The 13th Floor

Let’s Go Back To The ’90s For I KNOW WHAT YOU DID LAST SUMMER And I STILL KNOW!

I’m so fascinated by that era of 90’s horror that followed in the wake of SCREAM’s success. I was too young to really be there for the “slasher” boom of the 80’s, although I did get to see some of the latter FRIDAY THE 13TH, A NIGHTMARE ON ELM STREET and HALLOWEEN sequels in theaters towards the tail end of that cycle. But with SCREAM, I got to see a cultural horror phenomenon happen right in front of me, and then bear witness to the dozen-or-so genre films that followed in its wake and tried desperately to capture the magic of Wes Craven’s decade defining masterpiece. The only one that came close in terms of popularity and success was the Jennifer Love Hewitt fronted I KNOW WHAT YOU DID LAST SUMMER, which – although based on the young adult novel by Luis Duncan – was penned by SCREAM’s creator, Kevin Williamson.

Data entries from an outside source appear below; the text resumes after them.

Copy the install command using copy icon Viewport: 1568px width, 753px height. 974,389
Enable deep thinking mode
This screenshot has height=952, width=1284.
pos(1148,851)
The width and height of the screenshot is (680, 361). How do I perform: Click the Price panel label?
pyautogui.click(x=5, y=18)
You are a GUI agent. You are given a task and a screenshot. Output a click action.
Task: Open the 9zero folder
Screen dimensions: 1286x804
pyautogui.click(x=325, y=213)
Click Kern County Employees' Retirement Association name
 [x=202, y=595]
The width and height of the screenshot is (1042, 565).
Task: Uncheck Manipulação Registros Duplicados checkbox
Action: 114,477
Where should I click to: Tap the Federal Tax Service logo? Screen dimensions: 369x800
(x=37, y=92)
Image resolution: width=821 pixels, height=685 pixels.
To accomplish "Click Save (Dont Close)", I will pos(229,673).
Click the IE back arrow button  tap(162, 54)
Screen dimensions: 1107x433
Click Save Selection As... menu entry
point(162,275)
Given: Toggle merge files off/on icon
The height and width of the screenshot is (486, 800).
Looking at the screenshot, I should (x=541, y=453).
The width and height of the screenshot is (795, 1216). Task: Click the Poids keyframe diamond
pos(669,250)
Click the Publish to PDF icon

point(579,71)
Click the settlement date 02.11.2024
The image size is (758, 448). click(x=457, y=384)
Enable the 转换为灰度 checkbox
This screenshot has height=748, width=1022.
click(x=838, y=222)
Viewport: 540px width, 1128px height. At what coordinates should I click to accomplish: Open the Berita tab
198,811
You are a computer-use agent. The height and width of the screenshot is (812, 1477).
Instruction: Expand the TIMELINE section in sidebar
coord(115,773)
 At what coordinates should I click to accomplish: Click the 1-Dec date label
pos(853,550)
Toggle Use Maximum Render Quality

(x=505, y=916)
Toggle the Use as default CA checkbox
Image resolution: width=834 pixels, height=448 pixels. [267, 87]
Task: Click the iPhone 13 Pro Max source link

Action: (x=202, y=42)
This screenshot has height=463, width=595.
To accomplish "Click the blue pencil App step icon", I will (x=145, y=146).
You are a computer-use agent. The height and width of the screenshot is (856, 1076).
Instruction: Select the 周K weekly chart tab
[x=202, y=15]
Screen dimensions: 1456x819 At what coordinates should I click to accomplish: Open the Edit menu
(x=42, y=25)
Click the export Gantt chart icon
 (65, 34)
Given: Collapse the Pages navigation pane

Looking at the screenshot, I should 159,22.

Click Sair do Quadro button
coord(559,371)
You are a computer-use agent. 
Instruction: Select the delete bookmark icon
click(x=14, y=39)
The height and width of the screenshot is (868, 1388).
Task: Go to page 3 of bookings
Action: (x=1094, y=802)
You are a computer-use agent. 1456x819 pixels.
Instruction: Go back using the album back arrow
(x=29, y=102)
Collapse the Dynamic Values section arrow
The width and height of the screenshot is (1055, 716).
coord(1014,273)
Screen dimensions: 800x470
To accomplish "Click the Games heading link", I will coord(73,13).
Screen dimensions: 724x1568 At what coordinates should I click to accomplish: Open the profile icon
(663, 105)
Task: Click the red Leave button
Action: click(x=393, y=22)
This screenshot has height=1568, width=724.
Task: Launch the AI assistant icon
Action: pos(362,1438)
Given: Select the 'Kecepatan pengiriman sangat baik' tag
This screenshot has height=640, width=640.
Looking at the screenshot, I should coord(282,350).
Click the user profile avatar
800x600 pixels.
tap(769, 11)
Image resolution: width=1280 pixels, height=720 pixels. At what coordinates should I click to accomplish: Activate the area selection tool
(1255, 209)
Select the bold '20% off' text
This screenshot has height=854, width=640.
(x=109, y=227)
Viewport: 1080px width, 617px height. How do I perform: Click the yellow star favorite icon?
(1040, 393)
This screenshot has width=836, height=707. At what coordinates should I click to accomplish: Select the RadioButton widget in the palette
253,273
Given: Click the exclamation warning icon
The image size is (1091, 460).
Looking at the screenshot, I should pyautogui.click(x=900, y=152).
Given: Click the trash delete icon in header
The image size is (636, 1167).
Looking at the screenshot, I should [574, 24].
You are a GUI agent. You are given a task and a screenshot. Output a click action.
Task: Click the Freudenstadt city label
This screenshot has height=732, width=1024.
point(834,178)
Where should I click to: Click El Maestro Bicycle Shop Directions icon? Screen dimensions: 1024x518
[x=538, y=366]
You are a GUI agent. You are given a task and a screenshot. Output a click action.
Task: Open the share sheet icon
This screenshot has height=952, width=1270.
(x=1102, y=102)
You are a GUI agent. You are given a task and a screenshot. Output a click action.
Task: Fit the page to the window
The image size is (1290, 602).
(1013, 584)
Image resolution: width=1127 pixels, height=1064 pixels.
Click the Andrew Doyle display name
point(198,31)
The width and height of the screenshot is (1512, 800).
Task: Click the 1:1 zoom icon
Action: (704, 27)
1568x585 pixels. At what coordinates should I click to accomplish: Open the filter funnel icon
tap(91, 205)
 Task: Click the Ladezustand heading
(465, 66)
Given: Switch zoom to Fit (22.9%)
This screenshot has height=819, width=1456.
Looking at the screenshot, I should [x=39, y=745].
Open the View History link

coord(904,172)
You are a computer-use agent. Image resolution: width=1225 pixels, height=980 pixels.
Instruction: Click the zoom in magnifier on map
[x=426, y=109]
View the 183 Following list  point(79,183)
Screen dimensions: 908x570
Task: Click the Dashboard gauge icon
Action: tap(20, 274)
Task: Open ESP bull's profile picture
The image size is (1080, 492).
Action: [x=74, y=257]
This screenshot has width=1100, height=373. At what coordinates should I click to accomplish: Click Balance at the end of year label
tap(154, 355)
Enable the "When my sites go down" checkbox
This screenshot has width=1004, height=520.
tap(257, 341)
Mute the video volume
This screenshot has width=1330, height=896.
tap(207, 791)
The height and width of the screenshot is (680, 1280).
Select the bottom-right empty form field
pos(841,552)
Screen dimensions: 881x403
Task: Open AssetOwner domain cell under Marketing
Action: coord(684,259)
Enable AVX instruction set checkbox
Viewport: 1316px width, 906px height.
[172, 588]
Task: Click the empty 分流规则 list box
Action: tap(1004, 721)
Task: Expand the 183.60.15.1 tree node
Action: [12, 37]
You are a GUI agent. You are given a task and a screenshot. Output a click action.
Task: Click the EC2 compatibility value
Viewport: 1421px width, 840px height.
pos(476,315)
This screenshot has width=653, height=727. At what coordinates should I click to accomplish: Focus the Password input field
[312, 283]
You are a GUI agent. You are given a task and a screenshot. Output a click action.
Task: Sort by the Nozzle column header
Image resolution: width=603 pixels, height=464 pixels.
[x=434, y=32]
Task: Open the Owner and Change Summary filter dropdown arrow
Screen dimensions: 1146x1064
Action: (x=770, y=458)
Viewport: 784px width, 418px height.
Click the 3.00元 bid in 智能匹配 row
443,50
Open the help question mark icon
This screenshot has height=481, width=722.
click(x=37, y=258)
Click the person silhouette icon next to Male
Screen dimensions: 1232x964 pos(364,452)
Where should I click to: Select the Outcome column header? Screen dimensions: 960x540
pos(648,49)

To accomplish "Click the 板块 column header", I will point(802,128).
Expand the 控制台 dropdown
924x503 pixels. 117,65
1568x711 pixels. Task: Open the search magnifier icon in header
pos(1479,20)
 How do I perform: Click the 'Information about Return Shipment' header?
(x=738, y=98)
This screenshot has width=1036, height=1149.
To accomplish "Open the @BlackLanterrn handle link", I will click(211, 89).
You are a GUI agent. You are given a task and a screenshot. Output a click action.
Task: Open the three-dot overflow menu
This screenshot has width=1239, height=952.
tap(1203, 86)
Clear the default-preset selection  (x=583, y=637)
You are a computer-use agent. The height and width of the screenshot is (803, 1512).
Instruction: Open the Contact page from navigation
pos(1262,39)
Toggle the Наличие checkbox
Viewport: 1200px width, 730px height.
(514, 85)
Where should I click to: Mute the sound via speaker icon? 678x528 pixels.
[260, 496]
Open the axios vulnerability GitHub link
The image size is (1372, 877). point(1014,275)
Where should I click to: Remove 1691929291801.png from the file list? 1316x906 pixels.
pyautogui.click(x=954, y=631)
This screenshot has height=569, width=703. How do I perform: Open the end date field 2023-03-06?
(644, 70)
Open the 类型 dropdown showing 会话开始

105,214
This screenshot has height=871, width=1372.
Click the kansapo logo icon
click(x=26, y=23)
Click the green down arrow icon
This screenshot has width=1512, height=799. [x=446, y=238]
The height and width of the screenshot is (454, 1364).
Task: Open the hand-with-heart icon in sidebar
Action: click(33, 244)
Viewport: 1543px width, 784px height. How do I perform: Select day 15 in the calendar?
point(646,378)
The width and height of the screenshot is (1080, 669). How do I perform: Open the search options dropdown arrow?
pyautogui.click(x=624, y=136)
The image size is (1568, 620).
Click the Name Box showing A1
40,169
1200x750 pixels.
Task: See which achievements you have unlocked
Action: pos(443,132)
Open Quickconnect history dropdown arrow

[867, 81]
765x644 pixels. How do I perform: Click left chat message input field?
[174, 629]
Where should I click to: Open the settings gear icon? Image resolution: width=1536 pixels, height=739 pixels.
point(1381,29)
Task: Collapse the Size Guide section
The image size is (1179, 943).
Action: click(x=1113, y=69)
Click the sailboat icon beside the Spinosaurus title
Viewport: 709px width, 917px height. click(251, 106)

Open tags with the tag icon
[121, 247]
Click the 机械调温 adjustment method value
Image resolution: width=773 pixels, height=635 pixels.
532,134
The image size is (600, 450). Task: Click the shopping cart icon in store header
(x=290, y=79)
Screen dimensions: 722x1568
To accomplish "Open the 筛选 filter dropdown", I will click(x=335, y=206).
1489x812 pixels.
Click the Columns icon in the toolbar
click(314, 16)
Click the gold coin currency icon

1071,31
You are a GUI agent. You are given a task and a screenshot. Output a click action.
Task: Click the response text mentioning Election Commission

A year after I KNOW destroyed at the box office, a quick cash in sequel was churned out and my memory of it wasn’t very kind. In fact, at this point I have no memory of it at all except for the annoying stoner white Jamaican guy. Well, this week’s Double Take, I teamed up with Kat Canipe Wells of the Boys & Ghouls podcast and we put on some flannel, traveled back to the ’90s and watched a double feature of I KNOW WHAT YOU DID LAST SUMMER paired up with its sequel I STILL KNOW WHAT YOU DID LAST SUMMER. The results?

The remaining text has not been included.